Он был также членом Городской корпораций и предложил несколько законов в защиту устриц и дичи; и в свом духовном завещании назначил обществу серебряную пуншевую чашу, сделанную из известной уже читателям миски, которая и по-ныне находится во владении корпорации.

Наконец, он умер в цветущей старости, в-следствие апоплексического удара, которым был поражен во время праздника данного корпорациею, и погребен с большими почестями на кладбище голландской церкви, что в Садовой-Улице, где и поныне можно еще видеть его памятник с скромною эпитафиею на голландском языке, которую сочинил приятель его, мингер Юстус Бенсон, старинный, но превосходный поэт Нью-Йоркской-Провинции.

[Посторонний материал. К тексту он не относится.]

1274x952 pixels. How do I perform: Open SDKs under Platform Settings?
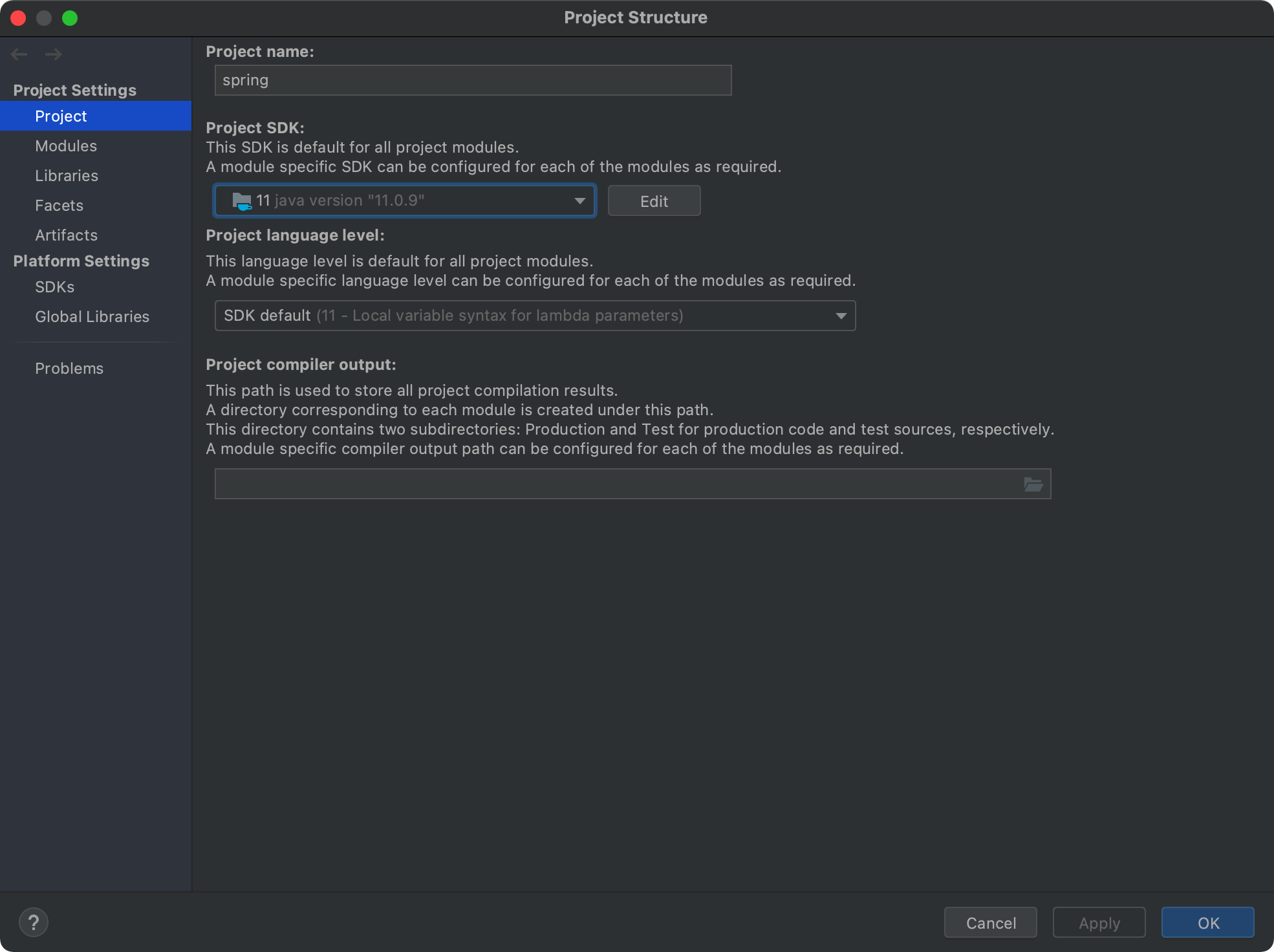(55, 287)
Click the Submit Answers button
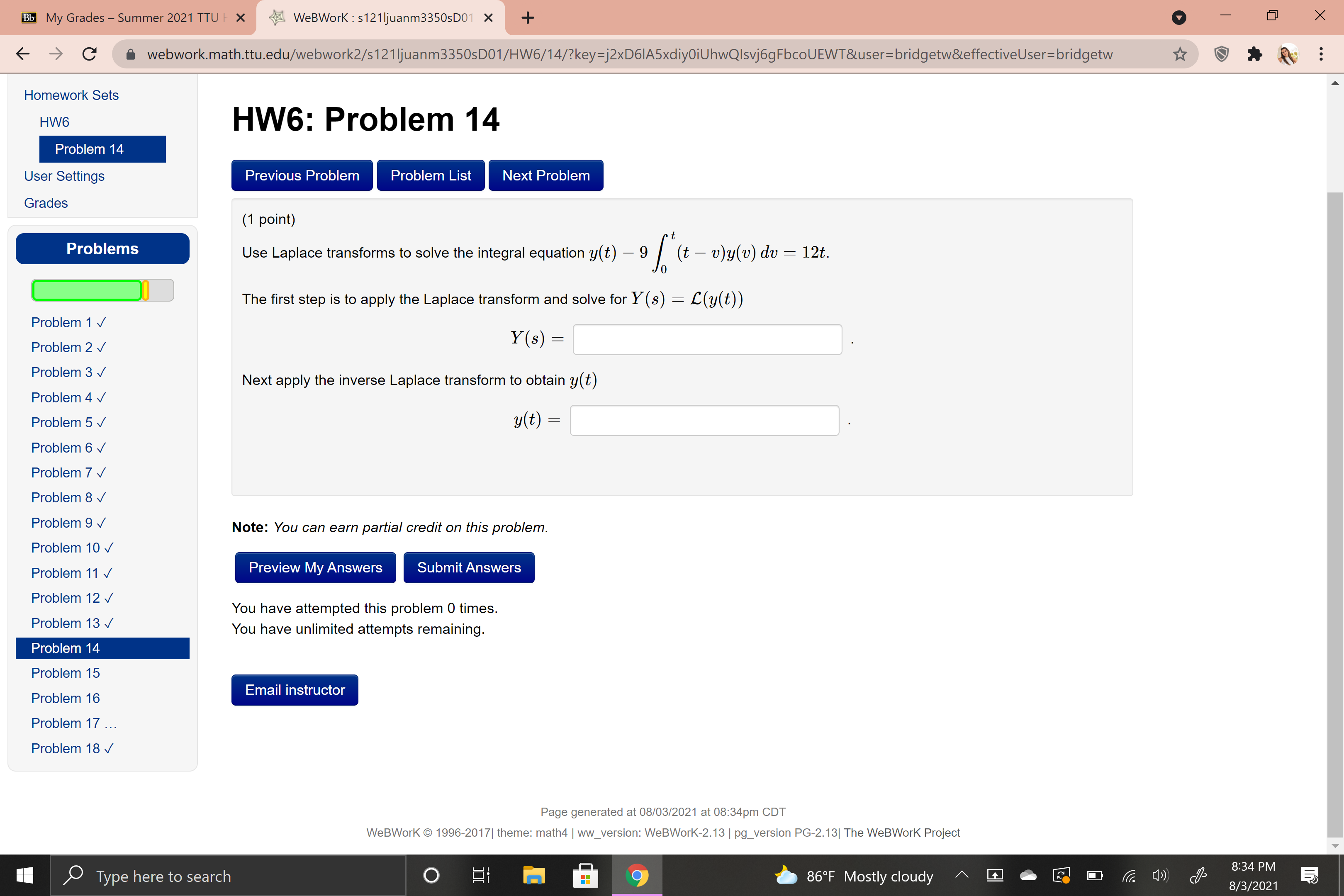The image size is (1344, 896). 469,567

Предъидущий рассказ построен на более прочном основании, чем большая часть рассказов подобного рода, и это потому только, что он перешел ко мне от Дольфа Гейлигера, не более как через вторые руки. Дольф же сообщил его только под конец своей жизни, и то под величайшим секретом, не многим избранным приятелям, у себя за столом после лишней чарки пунша; и несмотря на все неправдоподобие той части рассказа, где являются на сцену домовые, никто из гостей не показал знаков малейшого сомнения. Теперь, прежде-чем я заключу свой рассказ, я считаю нелишним заметить, что кроме прочих его достоинств, Дольф мастерски умел раскланиваться.